SYNOPSIS: Despite widespread rain, voting was brisk in most of the 120 constituencies being contested.
In 44 seats the candidate was unopposed. All but two of them were National Party candidates, giving it a flying start in the election.
The Prime Minister Mr. Vorster and his wife, Tini, waited under umbrellas for a poling station at a Pretoria school to open.
Mr. Vorster has campaigned strongly against outside interference in South African affairs, particularly he United Nations' embargo on arms for his country. If elected, it will be his fourth terms of office. His party is considered certain to be returned to office for the eight time since 1948.
Among other early voters was South Africa's Foreign Minister, Pik Botha. Outside the polling station, he spoke to a man who still has no hope of having a vote of his own.

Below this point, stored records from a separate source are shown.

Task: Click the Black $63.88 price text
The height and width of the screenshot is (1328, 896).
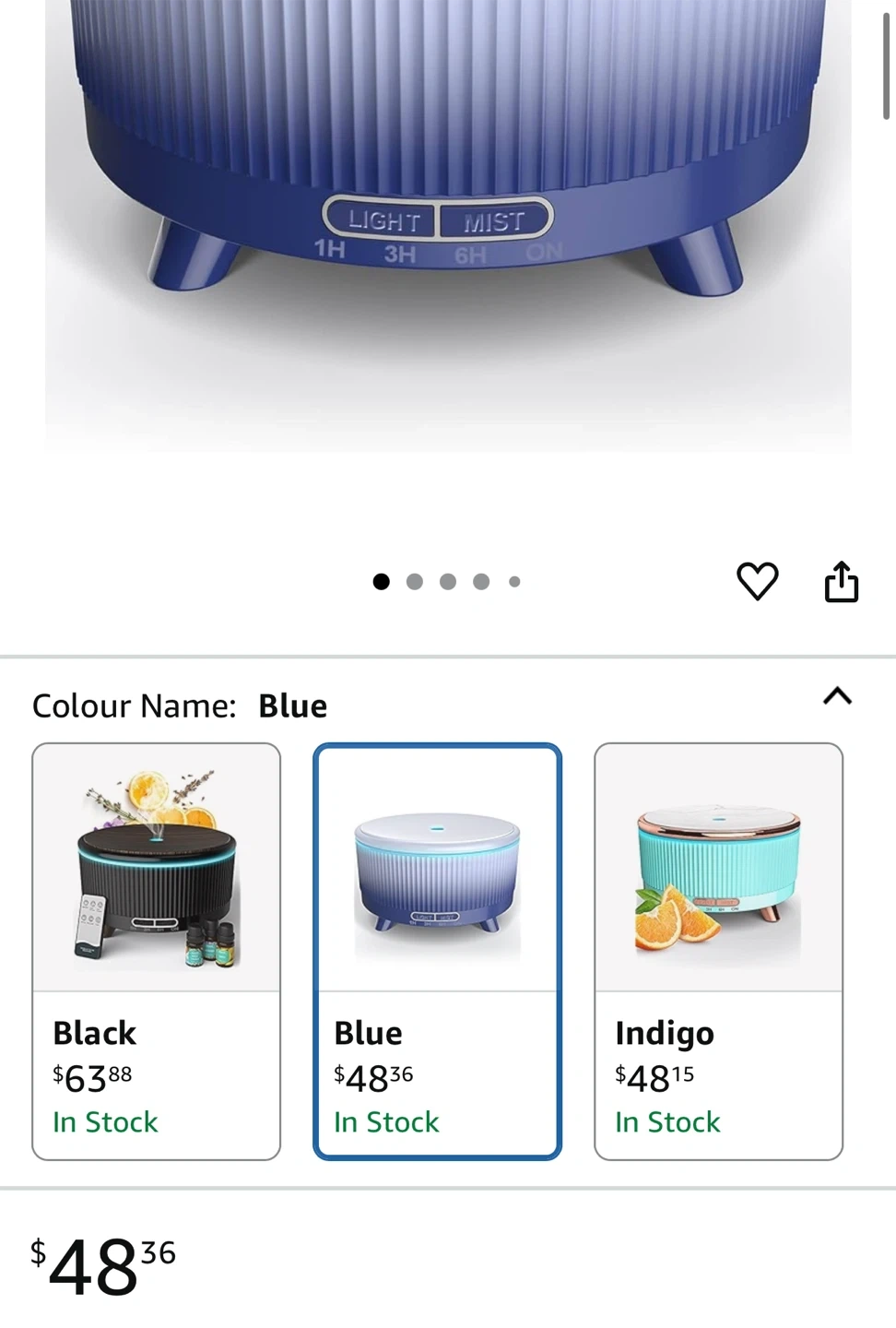Action: [92, 1076]
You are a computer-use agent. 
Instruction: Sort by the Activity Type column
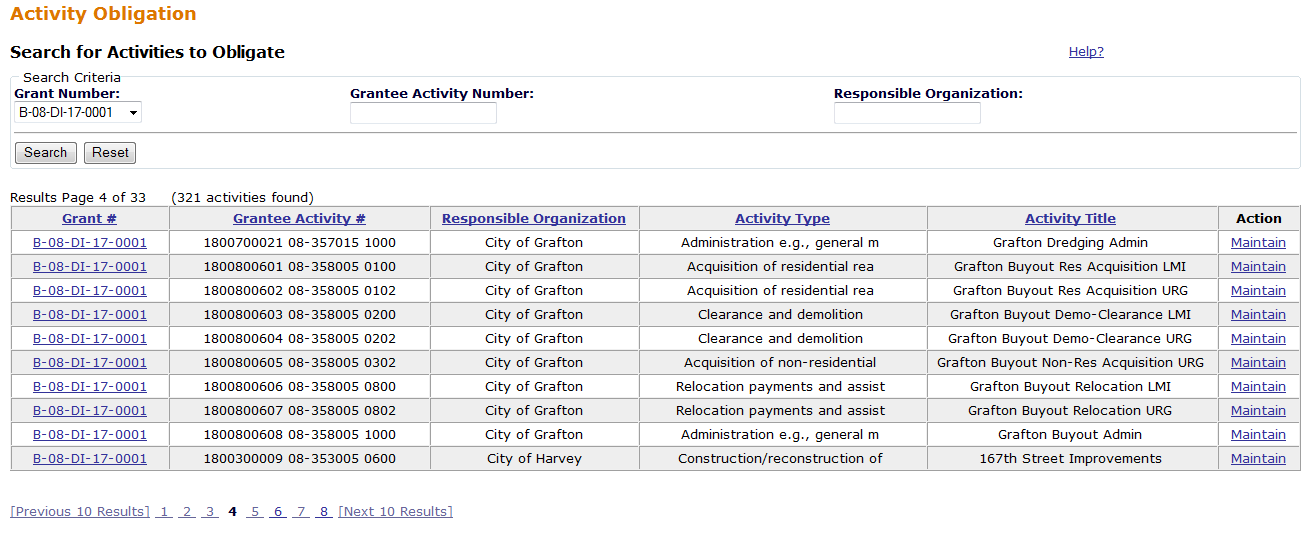(x=782, y=218)
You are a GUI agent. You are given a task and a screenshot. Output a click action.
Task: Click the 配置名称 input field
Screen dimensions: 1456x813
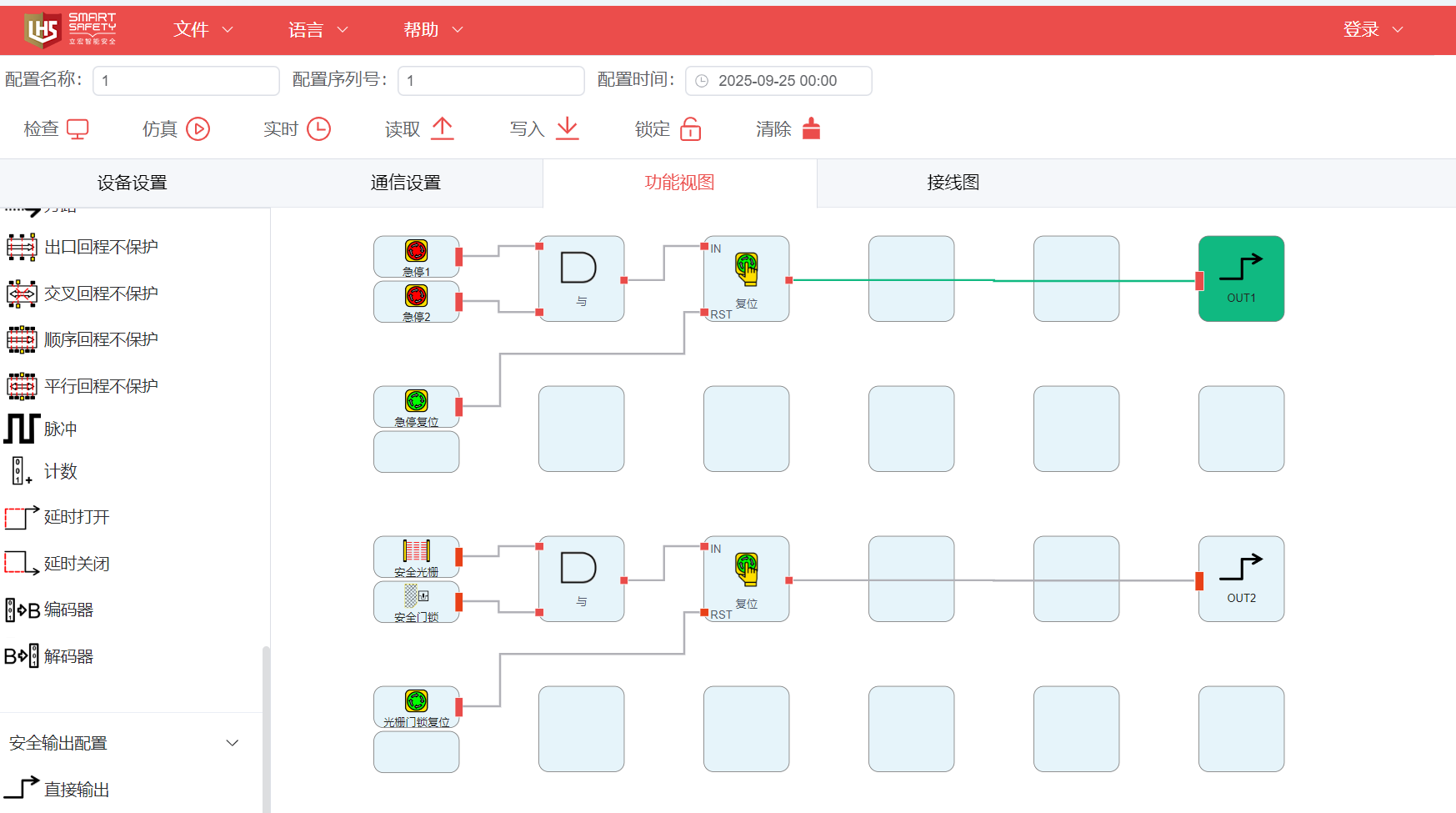[186, 81]
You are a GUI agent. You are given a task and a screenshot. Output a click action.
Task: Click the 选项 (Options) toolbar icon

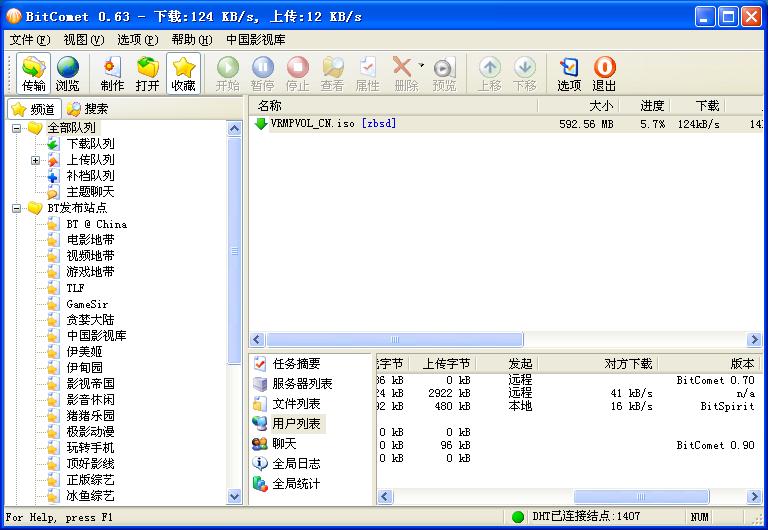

While the country's White minority exercised its democratic right, Roman Catholic clergymen staged a vigil in St. Mary's Cathedral in Johannesburg. They were protesting against the exclusion from the polls of the non-White majority. Later in the day, a few arrests were made when a small group of Blacks stages a demonstration against the government's policies. The National Party stands firm on a policy of separate development of the races in South Africa where Blacks outnumber the Whites by more than four-to-one.
Like Blacks, Coloureds - people of mixed race - and Asians have no vote.
Early results indicated that the Nationalist were heading for a landslide victory. Final results were not expected to be known until Thursday afternoon (1 December).